I have a problem with using XMLMappable. This likely is pilot error, but I haven't found it yet after 3 days. I've gone through the #xmlmapper questions/answers but haven't found anything that deals with this. This question How to access grand child element? looked promising, but I don't think it is the same issue. Please correct me if I'm wrong.

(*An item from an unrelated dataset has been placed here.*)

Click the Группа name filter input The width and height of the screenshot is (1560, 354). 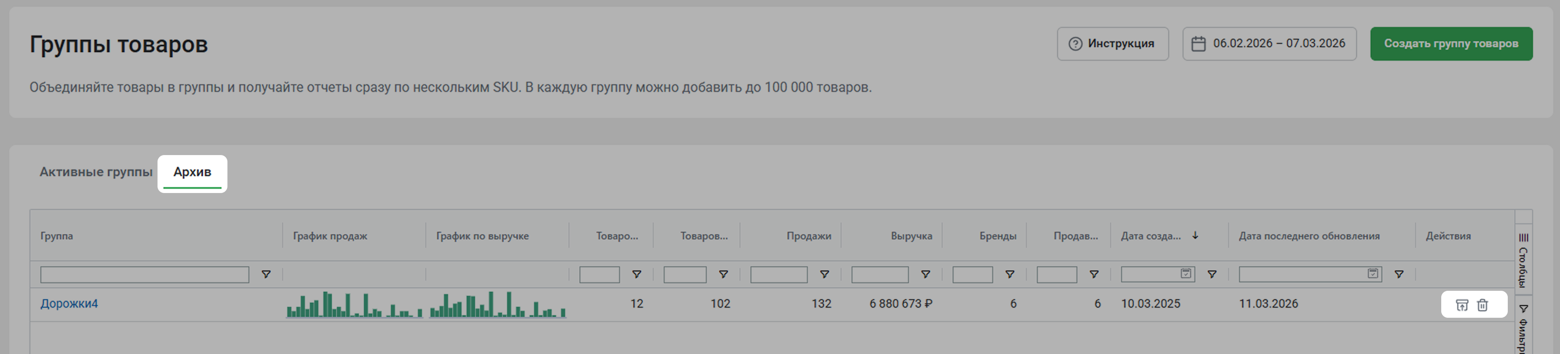pyautogui.click(x=144, y=275)
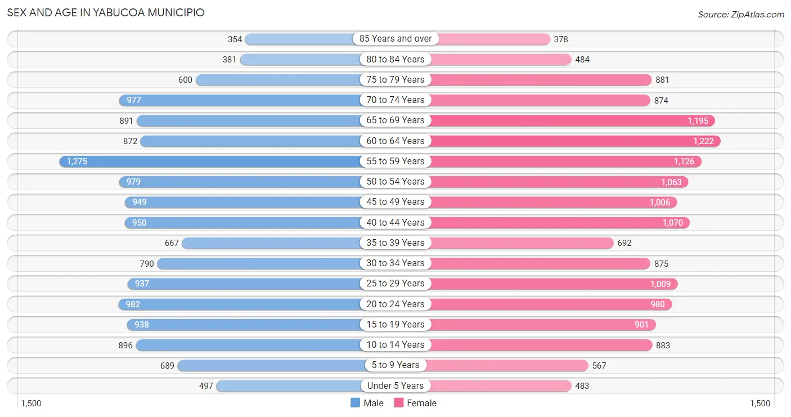Toggle the Female legend label
The image size is (791, 417).
422,403
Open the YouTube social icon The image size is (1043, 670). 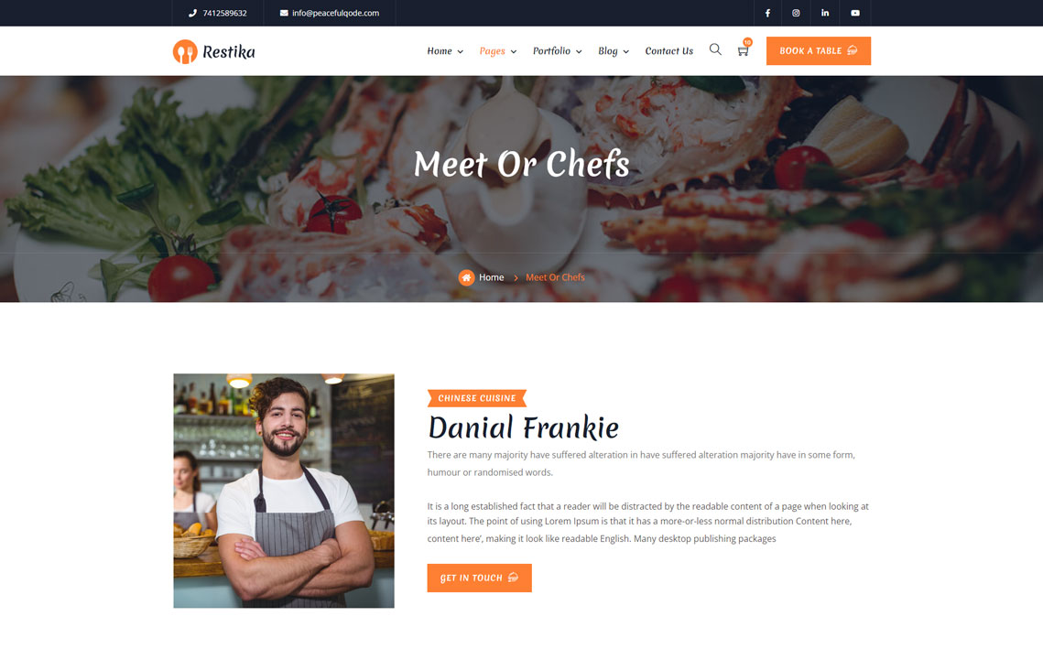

I have written an XMLParser using XMLMappable. I built it in small increments and all went well until the last parser (Src). The parser doesn't use an xsd, but the predefined xsd looks like:

<xs:complexType name="srcCT" mixed="true">
    <xs:choice maxOccurs="unbounded" minOccurs="0">
        <xs:element name="w" type="wCT"/>
    </xs:choice>
</xs:complexType>

This means that if a src tag exists it can have 0 or more innerText alternating with a w tag, like:

    <src> text <w> wtext </w> more text <w> another w tag </w>...</src>

The problem is that parser results are all over the place with what combinations work and those that don't.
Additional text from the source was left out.